Rédigée entre janvier et septembre 1944, la note de Henry Morgenthau Jr intitulée « Suggested Post-Surrender Program for Germany » est destinée au président américain alors en exercice, Franklin D. Roosevelt. Le secrétaire du Trésor n'a aucun rôle majeur à jouer dans la partition de l'Allemagne d'après-guerre, mais l'homme est féru de politique étrangère.
Né en 1891 à New York dans une famille de confession juive, Morgenthau commence sa vie professionnelle en tant qu'agriculteur et s'éprend très vite de politique en rejoignant le parti démocrate. Il rencontre Roosevelt, alors gouverneur de New York, en 1929 ; à l'accession de ce dernier à la présidence des États-Unis, Morgenthau occupe une place aux affaires agricoles, pour devenir secrétaire du Trésor en 1934 et s'investir dans le New Deal, programme devant sortir l'économie américaine de l'abîme dans laquelle elle se trouve.
En réalité, l'influence de Morgenthau sur Roosevelt est énorme, et l'homme a très souvent l'oreille du président. Antigermaniste convaincu comme Roosevelt, Morgenthau a une vision claire de la fin du second conflit mondial : l'Allemagne ne doit en aucun cas se relever, car depuis 1870 elle est la source, selon lui, de problèmes majeurs en Europe. Son plan, voué à être proposé à Roosevelt, porte le sceau de cette volonté de détruire définitivement l'Allemagne.
Démilitarisation & partition
La première phase du plan Morgenthau est simple : l'Allemagne ne peut plus et ne doit plus posséder d'armée. Les forces armées alliées, écrit Morgenthau, doivent désarmer au plus vite les forces allemandes et les civils après la capitulation... mais aussi détruire la totalité du complexe industriel militaire outre-Rhin. Aucune usine de fabrication d'armes ou de munitions ne doit être épargnée, et le rédacteur du plan va plus loin : il faut même, selon lui, juguler la production de matériaux stratégiques comme l'acier, pouvant servir à la recréation d'une nouvelle armée.
Bien que très poussé, ce point est accepté ou envisagé par la quasi-totalité des hommes politiques de Londres et de Washington, car tous ont encore en mémoire le redressement économique et surtout militaire de l'Allemagne après 1930. Même vaincu, ce pays dispose encore en 1945 d'industries, d'ingénieurs compétents et surtout d'une masse ouvrière non négligeable, ce qui permettrait une reprise des productions d'armements très rapidement.

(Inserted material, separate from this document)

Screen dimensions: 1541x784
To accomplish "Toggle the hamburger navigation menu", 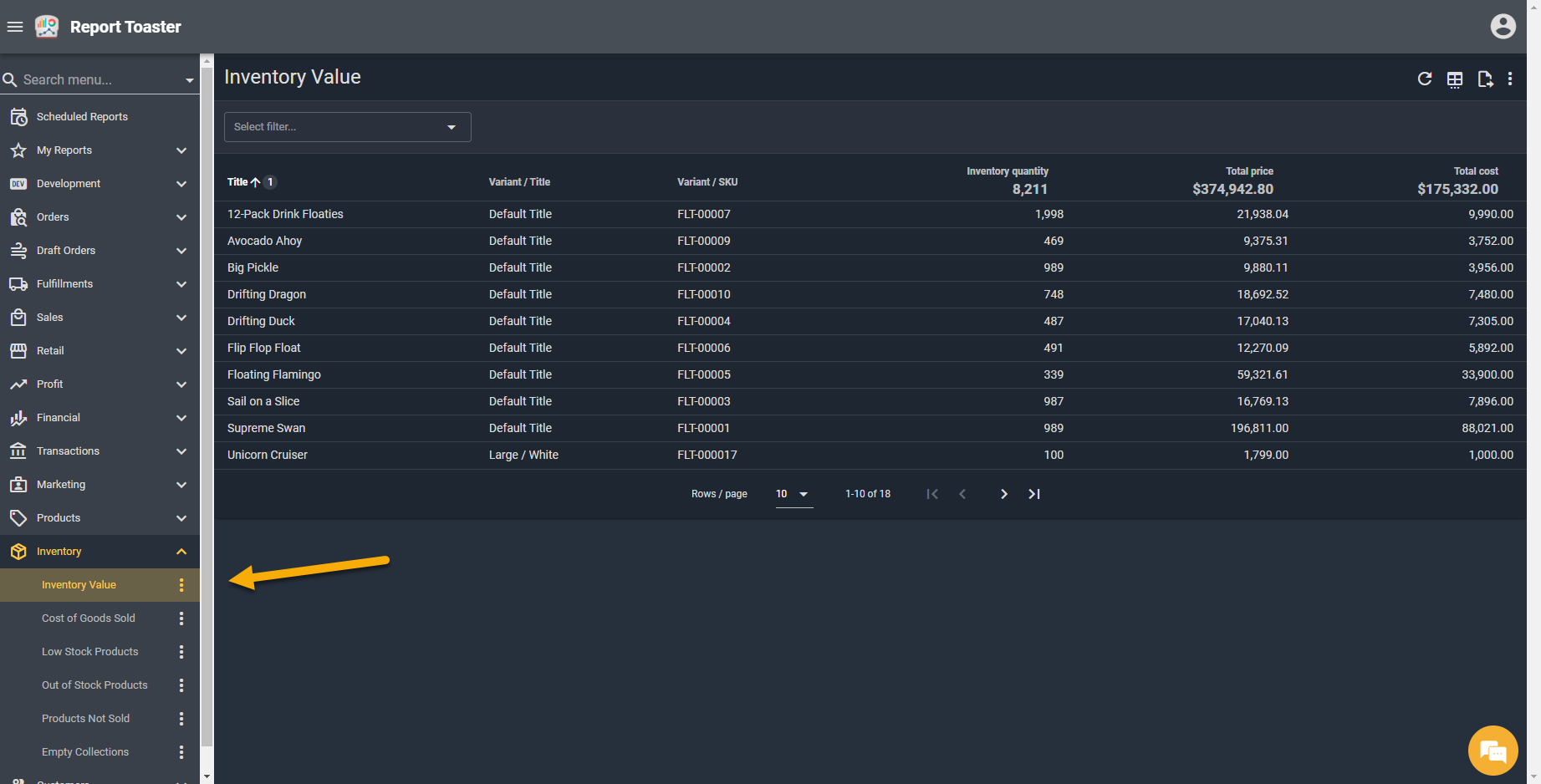I will 15,27.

Mais pour Morgenthau, détruire le complexe militaro-industriel allemand n'est qu'une partie de la solution. La seconde traite d'une partition géographique, déjà discutée à la conférence de Téhéran. Dans le plan Morgenthau, plusieurs pays limitrophes de l'Allemagne reçoivent des territoires après la défaite :
- La Pologne récupère la partie de la Prusse Orientale qui n'est pas saisie par l'URSS (de nos jours, l'enclave de Kaliningrad est toujours un territoire russe) ainsi que le sud de la Silésie, territoire à cheval sur la Tchéquie, la Pologne et l'Allemagne.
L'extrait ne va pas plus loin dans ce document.